- League: Eastern Colored League
- Ballpark: Hilldale Park
- City: Yeadon, Pennsylvania
- Record: 47–26 (.644)
- League place: 1st
- Managers: Frank Warfield

= 1924 Hilldale Club season =

The 1924 Hilldale Club baseball team represented the Hilldale Club in the Eastern Colored League (ECL) during the 1924 baseball season. The team compiled a 47–26 record and won the ECL pennant. Frank Warfield was Hilldale's player-manager. The team played its home games at Hilldale Park in Yeadon, Pennsylvania, a Philadelphia suburb.

The team included at least three players who were late inducted into the Baseball Hall of Fame: third baseman Judy Johnson, catcher Biz Mackey, and catcher Louis Santop.

The team's leading batters were:
- Third baseman Judy Johnson led the team with a .389 on-base percentage, 51 runs scored, 90 hits, 23 doubles, and 50 RBIs. She ranked second on the team with a .342 batting average and a .517 slugging percentage.
- Catcher Louis Santop led the team with a .344 batting average and a .516 slugging percentage.
- Shortstop Biz Mackey compiled a .324 batting average, a. 378 on-base percentage, a .458 slugging percentage, 89 hits, 19 doubles, and 40 RBIs.
- Second baseman Frank Warfield led the team with 21 stolen bases. He compiled a .311 batting average, a .376 on-base percentage, and a .393 slugging percentage.

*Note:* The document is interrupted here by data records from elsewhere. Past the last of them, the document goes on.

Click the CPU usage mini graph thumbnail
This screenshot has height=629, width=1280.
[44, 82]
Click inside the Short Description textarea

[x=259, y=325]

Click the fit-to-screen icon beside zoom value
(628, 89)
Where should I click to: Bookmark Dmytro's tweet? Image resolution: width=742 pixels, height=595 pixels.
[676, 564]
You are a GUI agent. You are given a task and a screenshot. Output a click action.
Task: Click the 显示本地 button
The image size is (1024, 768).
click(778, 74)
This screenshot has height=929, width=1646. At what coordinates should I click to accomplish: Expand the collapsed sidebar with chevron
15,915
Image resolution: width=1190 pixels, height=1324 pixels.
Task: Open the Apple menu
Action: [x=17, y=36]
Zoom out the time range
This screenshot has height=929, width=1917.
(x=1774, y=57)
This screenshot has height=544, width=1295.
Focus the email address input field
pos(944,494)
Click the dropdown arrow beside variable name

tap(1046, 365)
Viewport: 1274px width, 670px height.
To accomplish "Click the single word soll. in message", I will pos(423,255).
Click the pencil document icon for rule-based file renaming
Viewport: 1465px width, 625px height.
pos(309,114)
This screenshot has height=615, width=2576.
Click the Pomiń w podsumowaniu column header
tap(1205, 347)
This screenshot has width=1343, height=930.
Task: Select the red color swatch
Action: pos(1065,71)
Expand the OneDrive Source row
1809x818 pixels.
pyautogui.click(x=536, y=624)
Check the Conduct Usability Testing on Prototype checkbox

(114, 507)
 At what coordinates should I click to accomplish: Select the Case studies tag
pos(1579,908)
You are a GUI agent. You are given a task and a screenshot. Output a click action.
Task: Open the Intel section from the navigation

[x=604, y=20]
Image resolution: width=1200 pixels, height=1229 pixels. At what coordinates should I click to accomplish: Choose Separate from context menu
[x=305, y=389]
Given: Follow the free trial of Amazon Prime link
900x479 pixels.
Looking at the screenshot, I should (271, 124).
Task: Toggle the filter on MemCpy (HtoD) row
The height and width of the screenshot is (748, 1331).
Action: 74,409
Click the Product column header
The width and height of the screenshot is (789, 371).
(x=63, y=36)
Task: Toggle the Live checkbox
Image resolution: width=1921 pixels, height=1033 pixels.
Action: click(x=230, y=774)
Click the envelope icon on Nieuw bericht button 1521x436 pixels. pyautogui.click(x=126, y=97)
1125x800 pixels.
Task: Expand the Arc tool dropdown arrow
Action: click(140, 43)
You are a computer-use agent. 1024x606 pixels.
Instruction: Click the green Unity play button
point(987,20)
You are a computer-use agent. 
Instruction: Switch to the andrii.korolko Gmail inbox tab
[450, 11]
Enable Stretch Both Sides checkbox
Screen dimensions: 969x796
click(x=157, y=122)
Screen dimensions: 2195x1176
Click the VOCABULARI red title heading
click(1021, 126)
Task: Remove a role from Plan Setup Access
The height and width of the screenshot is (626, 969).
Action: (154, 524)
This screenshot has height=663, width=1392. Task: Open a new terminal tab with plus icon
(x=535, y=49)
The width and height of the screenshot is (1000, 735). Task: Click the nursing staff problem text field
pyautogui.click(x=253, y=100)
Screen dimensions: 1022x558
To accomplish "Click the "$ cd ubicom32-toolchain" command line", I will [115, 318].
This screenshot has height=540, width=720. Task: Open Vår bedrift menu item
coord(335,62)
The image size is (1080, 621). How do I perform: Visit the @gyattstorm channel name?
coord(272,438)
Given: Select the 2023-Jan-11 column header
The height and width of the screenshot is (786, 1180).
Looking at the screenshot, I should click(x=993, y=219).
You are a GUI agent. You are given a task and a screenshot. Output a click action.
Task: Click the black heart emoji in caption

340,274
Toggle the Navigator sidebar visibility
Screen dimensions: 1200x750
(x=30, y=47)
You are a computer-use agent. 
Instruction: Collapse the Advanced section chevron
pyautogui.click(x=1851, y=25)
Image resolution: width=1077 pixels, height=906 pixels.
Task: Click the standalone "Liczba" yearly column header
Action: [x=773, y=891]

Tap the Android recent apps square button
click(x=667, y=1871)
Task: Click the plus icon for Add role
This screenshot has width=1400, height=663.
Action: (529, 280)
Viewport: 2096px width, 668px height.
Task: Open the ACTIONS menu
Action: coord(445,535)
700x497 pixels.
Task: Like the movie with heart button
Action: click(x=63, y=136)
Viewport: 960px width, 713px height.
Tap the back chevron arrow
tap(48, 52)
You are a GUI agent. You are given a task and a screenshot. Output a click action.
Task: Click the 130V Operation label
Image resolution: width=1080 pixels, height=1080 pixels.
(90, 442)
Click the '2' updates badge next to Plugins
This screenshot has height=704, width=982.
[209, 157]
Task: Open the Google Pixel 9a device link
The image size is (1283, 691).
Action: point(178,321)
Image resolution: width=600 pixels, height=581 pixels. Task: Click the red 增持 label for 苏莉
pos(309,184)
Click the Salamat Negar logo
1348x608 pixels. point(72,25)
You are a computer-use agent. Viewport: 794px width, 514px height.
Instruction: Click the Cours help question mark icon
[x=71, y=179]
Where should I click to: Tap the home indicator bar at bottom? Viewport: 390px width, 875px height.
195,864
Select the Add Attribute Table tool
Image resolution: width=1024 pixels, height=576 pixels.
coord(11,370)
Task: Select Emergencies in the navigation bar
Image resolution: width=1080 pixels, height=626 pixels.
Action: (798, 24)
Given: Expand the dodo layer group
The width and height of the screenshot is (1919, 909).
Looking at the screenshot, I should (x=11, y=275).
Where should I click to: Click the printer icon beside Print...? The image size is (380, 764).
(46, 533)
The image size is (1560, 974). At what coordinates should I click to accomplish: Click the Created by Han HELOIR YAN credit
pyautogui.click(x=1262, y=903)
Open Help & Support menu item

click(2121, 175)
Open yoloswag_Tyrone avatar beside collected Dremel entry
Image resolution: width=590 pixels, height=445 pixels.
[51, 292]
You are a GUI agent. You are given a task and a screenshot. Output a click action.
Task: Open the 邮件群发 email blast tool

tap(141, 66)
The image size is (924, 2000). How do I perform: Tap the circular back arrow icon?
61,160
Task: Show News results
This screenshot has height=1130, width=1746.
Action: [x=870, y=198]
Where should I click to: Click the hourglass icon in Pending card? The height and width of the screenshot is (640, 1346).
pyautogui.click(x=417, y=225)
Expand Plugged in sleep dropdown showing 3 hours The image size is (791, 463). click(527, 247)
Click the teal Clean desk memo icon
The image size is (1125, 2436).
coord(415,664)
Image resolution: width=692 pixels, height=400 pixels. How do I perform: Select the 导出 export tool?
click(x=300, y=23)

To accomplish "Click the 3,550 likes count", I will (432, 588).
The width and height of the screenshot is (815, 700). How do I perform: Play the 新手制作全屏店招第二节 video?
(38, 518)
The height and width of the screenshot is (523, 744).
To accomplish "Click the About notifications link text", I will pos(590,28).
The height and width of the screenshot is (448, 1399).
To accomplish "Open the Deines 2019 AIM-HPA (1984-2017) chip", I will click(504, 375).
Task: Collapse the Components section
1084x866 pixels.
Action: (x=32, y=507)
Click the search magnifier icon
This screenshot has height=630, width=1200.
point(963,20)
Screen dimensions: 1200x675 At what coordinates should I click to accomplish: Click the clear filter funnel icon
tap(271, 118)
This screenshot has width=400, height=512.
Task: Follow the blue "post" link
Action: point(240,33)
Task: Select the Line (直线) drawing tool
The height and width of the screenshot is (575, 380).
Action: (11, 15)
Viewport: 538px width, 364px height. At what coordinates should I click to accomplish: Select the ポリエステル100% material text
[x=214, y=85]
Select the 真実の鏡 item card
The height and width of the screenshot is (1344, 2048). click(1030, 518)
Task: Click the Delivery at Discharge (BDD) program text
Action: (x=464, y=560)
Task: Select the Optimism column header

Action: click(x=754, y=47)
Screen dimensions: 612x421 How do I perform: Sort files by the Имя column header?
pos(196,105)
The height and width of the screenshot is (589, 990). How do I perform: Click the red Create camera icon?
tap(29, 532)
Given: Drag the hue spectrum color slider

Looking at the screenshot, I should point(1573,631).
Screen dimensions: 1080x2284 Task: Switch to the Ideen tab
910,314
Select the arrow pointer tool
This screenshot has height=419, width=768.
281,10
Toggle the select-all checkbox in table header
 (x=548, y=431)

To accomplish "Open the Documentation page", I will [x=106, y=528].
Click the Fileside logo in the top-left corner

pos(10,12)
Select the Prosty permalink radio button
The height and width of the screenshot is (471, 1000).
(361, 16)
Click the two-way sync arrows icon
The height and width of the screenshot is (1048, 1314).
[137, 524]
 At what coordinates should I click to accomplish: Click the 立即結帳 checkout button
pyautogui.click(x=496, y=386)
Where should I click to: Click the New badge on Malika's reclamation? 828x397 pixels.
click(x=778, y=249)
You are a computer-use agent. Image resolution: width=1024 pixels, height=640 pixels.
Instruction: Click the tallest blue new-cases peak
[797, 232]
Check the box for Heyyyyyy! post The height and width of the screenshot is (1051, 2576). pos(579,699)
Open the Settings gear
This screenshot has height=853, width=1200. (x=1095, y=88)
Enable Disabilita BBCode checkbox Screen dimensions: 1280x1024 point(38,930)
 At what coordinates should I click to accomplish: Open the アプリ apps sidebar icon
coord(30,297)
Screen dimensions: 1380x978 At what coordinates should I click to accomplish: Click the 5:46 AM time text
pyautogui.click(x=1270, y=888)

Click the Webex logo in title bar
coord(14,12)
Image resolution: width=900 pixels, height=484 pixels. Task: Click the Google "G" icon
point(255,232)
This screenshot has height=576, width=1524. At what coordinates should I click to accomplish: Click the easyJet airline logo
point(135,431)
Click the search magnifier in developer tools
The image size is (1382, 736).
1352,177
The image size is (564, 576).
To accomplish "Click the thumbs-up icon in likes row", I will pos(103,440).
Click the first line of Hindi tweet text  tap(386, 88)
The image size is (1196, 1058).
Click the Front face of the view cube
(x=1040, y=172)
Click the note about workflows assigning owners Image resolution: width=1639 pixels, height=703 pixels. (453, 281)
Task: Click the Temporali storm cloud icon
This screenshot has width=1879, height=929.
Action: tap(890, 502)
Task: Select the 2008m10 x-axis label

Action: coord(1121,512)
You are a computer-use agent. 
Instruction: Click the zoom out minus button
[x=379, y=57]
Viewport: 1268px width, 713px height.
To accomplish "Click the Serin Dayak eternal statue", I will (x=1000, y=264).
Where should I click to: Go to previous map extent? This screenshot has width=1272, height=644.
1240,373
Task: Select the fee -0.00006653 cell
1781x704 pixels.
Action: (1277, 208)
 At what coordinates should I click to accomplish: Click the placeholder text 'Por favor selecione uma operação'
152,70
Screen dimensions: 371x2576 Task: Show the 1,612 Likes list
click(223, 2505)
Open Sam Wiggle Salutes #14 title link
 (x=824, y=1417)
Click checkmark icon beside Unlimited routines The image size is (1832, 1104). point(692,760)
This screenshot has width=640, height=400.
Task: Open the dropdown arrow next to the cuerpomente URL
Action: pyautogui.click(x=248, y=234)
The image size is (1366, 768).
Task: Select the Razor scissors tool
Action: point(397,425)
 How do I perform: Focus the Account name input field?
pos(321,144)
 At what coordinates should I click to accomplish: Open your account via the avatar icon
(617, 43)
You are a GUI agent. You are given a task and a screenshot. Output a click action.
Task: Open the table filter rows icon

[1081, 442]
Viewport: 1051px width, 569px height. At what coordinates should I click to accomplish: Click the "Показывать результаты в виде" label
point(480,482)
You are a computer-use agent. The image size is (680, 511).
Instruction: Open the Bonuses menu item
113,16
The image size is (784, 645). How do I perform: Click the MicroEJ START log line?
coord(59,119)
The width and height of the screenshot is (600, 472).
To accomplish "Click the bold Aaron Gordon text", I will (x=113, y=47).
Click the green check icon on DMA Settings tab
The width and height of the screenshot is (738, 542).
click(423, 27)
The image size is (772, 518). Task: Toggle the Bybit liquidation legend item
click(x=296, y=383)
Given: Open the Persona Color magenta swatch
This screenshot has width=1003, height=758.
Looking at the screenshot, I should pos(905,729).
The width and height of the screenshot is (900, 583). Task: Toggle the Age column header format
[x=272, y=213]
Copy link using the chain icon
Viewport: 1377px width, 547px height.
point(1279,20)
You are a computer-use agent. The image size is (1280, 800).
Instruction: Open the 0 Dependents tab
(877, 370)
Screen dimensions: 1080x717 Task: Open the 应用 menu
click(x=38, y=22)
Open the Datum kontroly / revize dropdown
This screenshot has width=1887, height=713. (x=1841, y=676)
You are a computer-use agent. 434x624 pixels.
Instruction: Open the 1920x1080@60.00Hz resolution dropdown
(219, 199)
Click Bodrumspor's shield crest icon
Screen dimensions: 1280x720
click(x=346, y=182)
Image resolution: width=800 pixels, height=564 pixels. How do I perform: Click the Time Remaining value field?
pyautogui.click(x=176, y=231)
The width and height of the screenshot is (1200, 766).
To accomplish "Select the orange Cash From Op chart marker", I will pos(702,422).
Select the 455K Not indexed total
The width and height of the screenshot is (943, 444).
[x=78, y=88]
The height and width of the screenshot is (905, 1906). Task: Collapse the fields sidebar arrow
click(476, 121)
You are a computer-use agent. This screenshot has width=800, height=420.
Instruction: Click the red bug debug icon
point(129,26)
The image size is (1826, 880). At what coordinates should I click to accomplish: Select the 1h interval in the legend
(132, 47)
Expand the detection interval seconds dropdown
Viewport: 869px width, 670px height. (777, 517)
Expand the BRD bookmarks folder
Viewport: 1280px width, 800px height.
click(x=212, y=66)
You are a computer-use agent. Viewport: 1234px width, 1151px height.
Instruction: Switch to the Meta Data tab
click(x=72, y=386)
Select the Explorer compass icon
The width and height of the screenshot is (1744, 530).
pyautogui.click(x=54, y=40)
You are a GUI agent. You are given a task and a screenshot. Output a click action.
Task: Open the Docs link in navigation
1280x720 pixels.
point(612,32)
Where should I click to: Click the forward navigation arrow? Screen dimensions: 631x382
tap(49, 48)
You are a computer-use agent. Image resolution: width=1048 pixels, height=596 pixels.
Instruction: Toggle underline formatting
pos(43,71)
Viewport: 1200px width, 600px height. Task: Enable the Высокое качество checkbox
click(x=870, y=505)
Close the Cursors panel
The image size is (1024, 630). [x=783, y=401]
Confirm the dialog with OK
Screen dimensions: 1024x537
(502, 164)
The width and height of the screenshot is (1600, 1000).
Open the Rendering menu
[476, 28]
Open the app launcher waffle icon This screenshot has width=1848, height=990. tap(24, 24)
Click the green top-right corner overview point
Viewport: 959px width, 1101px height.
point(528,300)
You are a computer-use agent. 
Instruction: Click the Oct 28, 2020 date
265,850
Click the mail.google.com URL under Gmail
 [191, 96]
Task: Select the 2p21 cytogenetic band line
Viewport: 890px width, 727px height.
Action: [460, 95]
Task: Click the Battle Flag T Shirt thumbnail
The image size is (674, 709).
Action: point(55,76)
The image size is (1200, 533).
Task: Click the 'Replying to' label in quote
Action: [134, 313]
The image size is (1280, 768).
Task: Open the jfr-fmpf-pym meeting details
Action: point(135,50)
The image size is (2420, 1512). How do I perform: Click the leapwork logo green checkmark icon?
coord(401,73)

The team's leading pitchers were:
- Nip Winters led the team with a 20–5 win–loss record (.800 winning percentage) with 125 strikeouts and a 2.52 earned run average (ERA) in 214 innings pitched.
- Red Ryan compiled a 14–7 record with 94 strikeouts and 2.62 ERA in 199 innings pitched.
- Phil Cockrell compiled a 10–1 record with 44 strikeouts and a 4.15 ERA in 104 innings pitched.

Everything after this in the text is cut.